Related content: Liver & Bile, Primovist, MRI

Lee SJ, Kim SY, Kim KW, Kim JH, Kim HJ, Lee MG, Yu ES. Hepatic Angiomyolipoma Versus Hepatocellular Carcinoma in the Noncirrhotic Liver on Gadoxetic Acid–Enhanced MRI: A Diagnostic Challenge. AJR Am J Roentgenol. 2016;207(3):562-70.

How to differentiate liver lesions with Gd-EOB-DTPA

Four imaging features may facilitate the differentiation between benign hepatic angiomyolipoma and hepatocellular carcinoma in non-cirrhotic livers.

Hepatic angiomyolipoma (AML) is a benign mesenchymal tumor and identified by MRI or CT through its fatty component. However, other hepatic lesions, amongst them hepatocellular carcinoma (HCC) may also have a fatty component and AML are often misdiagnosed as HCCs.

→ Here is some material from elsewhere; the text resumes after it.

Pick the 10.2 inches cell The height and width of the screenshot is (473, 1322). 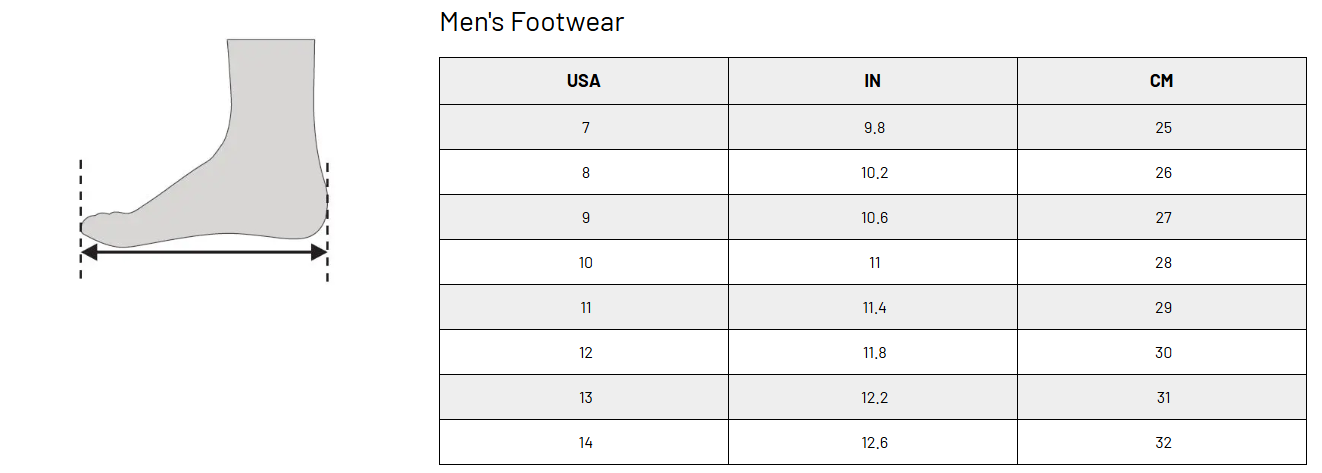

Jung Lee, University of Ulsan College of Medicine, Seoul, Korea, and colleagues performed a retrospective study to assess the imaging characteristics of hepatic AML on gadoxetate disodium Gd-EOB-DTPA (Primovist®)-enhanced MRI. They further aimed to identify helpful imaging features for differentiating AML from HCC in the non-cirrhotic liver.

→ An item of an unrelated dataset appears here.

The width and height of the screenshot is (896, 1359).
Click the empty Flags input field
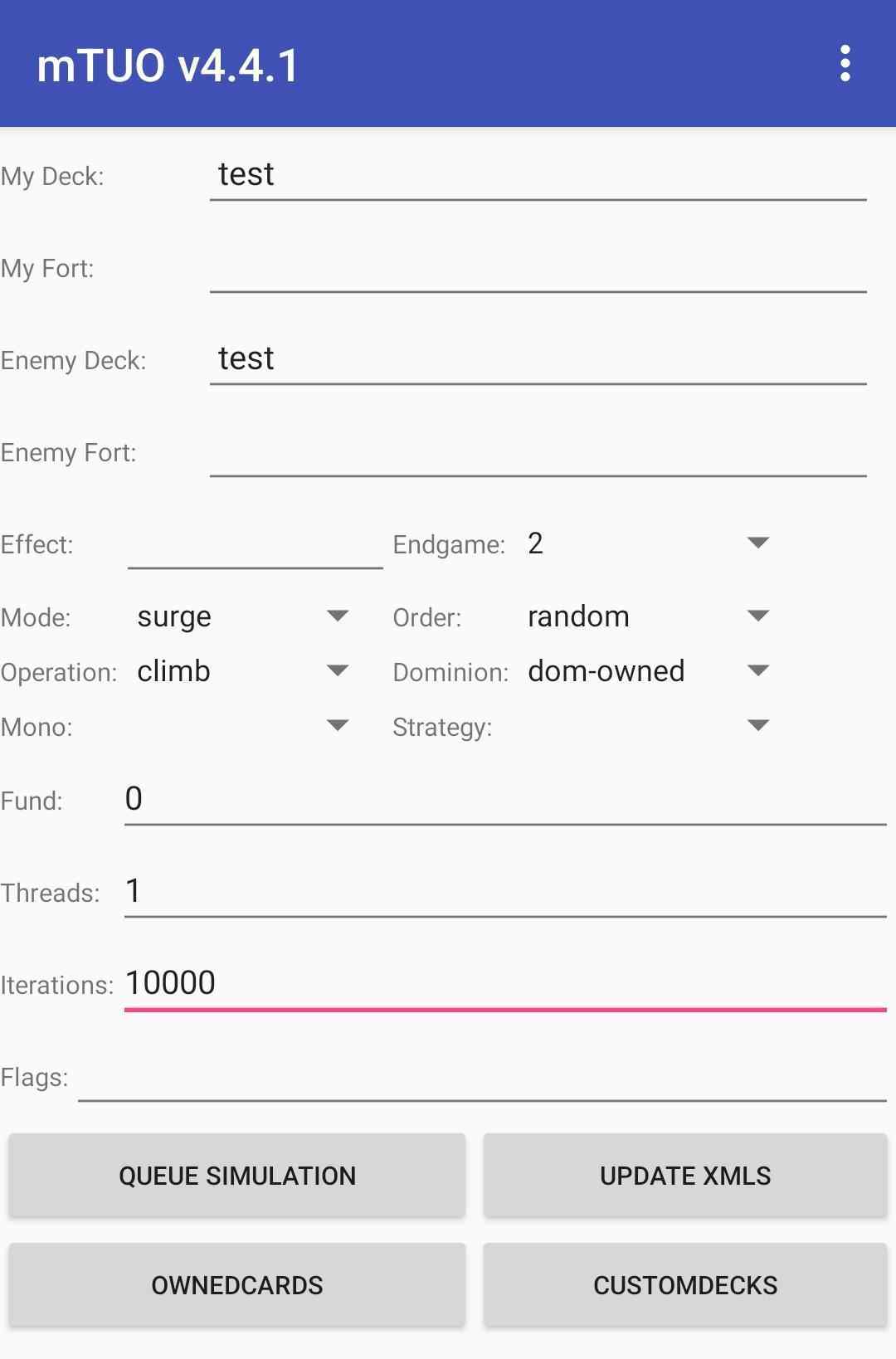pos(481,1076)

Lee et al. included 18 patients with pathologically proven hepatic AMLs who had undergone Gd-EOB-DTPA-enhanced MRI (AML group). They additionally included 36 patients with non-cirrhotic liver with radiologically confirmed single HCC who had also undergone Gd-EOB-DTPA-enhanced MRI (HCC group).

Two abdominal radiologists in consensus reviewed the MR images of all patients. They were blinded to the lesion type. The radiologists assessed for:

  • tumor size, location and margin;
  • presence of fat;
  • tumor signal intensity (SI) on T1-and T2-weighted imaging and DWI;
  • the pattern of contrast enhancement;
  • presence of an early draining vein during the arterial phase;
  • presence of prominent intratumoral vessels and
  • presence of tumor capsules

Lee et al. further calculated tumor-to-liver contrast ratios of each lesion and sensitivity and specificity of each significant MRI result. They then performed statistical analysis to compare the results between the AML and HCC group.

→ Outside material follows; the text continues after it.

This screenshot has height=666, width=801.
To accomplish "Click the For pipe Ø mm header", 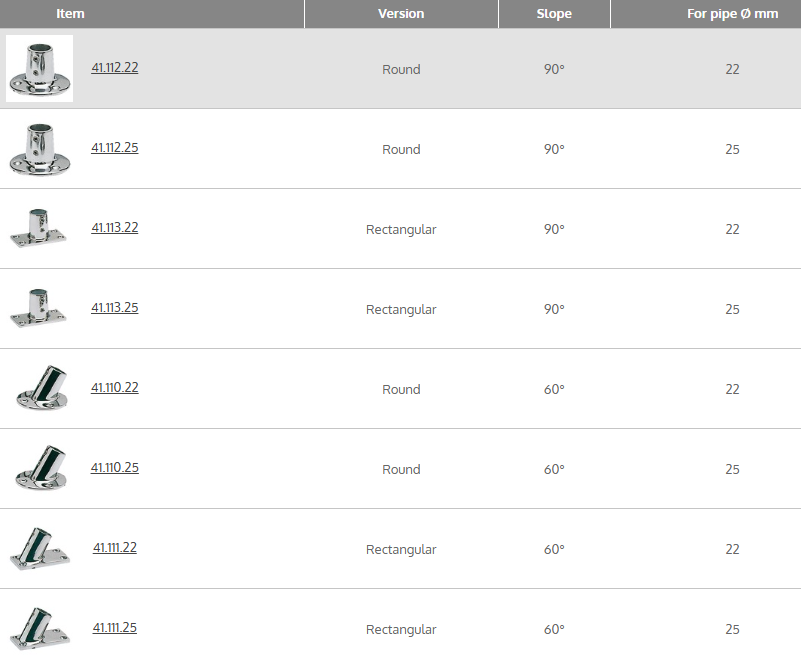I will point(732,14).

Four analyzed imaging features differed significantly between AMLs and HCCs:

  1. isointensity on DWI (16.7% vs 0.0%; p = 0.03),
  2. washout in the portal-venous phase (61.1% vs 88.9%; p = 0.03),
  3. early draining veins (27.8% vs 2.8%; p = 0.01),
  4. intratumoral vessels (55.6% vs 22.2%; p = 0.03).

All of the identified characteristics showed low sensitivity (16.7–55.6%) and high specificity (77.8–100%) for AML diagnosis.

Lee et al. additionally observed a difference in the presence of fat. However, this was not statistically significant (50% vs. 30.6%, p= 0.23). Tumor-to-liver contrast ratios of AML and HCCs did not differ significantly, irrespective of the imaging phase.


Lee et al. identified four imaging characteristics that could facilitate the differentiation between AML and HCC on Gd-EOB-DPTA-enhanced MRI in the non-cirrhotic liver. However, the study was based on a small number of patients and there was a selection bias due to the study being retrospective. Larger and prospective studies are needed to confirm the results.